12 Tidak Mencintaimu

Neptunus pergi ke kamar Vega usai buang air besar. Pintu kamar adiknya itu sedikit terbuka, jadi ia bisa mengintip ke dalam dan melihat Nuansa dan Vega sedang tertawa untuk hal yang tidak diketahui oleh Neptunus.

Pria itu kemudian mengetuk pintu kamar Vega.

"Ow." Vega menghentikan tawanya sembari menghampiri Neptunus.

"Kami sudah berkenalan dan bertukar cerita, dia gadis yang baik dan sangat cocok denganmu yang memiliki banyak kekurangan, aku menyukainya, dia juga asyik, aku sama sekali tidak keberatan jika dia menjadi iparku. Kau harus menceritakan tentangnya lebih lanjut padaku nanti. Good luck, big bro," sambung Vega, ia lantas pergi dari kamarnya dan membiarkan Neptunus dan Nuansa bersama.

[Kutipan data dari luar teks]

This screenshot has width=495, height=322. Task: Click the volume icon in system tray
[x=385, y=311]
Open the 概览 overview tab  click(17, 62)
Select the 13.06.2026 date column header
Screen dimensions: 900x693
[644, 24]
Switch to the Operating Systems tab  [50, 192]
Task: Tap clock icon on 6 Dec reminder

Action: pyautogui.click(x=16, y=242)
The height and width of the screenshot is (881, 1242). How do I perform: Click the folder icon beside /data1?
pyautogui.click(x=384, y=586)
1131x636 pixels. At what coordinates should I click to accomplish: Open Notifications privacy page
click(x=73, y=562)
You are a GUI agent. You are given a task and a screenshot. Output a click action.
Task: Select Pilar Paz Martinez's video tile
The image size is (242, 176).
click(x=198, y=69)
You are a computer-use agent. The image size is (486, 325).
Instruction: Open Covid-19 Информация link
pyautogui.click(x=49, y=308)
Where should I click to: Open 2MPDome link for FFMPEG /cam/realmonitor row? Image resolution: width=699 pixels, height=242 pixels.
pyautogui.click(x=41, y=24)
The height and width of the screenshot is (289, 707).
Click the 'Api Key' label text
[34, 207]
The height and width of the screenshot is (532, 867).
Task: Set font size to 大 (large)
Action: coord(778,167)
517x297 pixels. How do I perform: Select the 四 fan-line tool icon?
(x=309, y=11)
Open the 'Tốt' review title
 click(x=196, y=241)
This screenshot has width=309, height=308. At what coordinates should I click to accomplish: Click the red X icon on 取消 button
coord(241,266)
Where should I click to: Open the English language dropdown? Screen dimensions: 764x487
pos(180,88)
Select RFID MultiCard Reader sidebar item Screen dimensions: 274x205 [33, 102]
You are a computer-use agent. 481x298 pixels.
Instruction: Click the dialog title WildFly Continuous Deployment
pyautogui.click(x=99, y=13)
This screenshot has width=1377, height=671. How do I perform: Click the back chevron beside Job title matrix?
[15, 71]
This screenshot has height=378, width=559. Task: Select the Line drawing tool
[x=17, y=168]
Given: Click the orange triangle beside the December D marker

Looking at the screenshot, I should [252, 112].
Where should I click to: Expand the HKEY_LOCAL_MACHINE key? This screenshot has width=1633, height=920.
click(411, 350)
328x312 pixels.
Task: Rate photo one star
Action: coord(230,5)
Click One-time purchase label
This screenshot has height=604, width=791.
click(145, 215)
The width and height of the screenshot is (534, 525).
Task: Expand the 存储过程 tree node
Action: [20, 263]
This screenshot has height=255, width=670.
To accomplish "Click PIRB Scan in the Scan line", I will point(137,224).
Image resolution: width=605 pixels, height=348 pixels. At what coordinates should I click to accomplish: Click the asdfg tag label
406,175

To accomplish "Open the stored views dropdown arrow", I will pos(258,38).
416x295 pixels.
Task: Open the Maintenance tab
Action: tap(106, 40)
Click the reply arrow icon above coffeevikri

"Jadi ... Kau di sini rupanya, aku mencarimu ke mana-mana," ucap Neptunus usai Vega pergi.

"Ya, aku berkeliling di sini dan berkenalan dengan para pekerja di sini," ujar Nuansa.

"Kenapa kau tidak menetap di kamarku saja? Kupikir kau akan berada di kamarku dalam waktu yang lama."

"Untuk apa? Menghabiskan waktu dengan majalah-majalah pria dewasa itu? Oh, ayolah, aku ini normal."

"Aku tidak memberitahumu tentang majalah-majalah itu, jadi kupikir kau hanya akan menonton film saja."

"Eits, jangan ketinggalan 'porno'nya."

"Sama saja, kan?"

Nuansa lalu menatap Neptunus dengan tatapan datar. "Tidakkah kau memiliki film panjang?"

"Film panjang?"

"Demi Tuhan, kalau aku menyebut film saja, kau pasti tetap akan berbicara tentang film porno."

"Yang dikamarku adalah semua koleksiku saat ini, sepertinya bakal bertambah."

Nuansa pun hanya bisa menggeleng-gelengkan kepalanya, karena ia paham bahwa Neptunus tetap tidak akan berniat untuk mengoleksi film yang sesungguhnya.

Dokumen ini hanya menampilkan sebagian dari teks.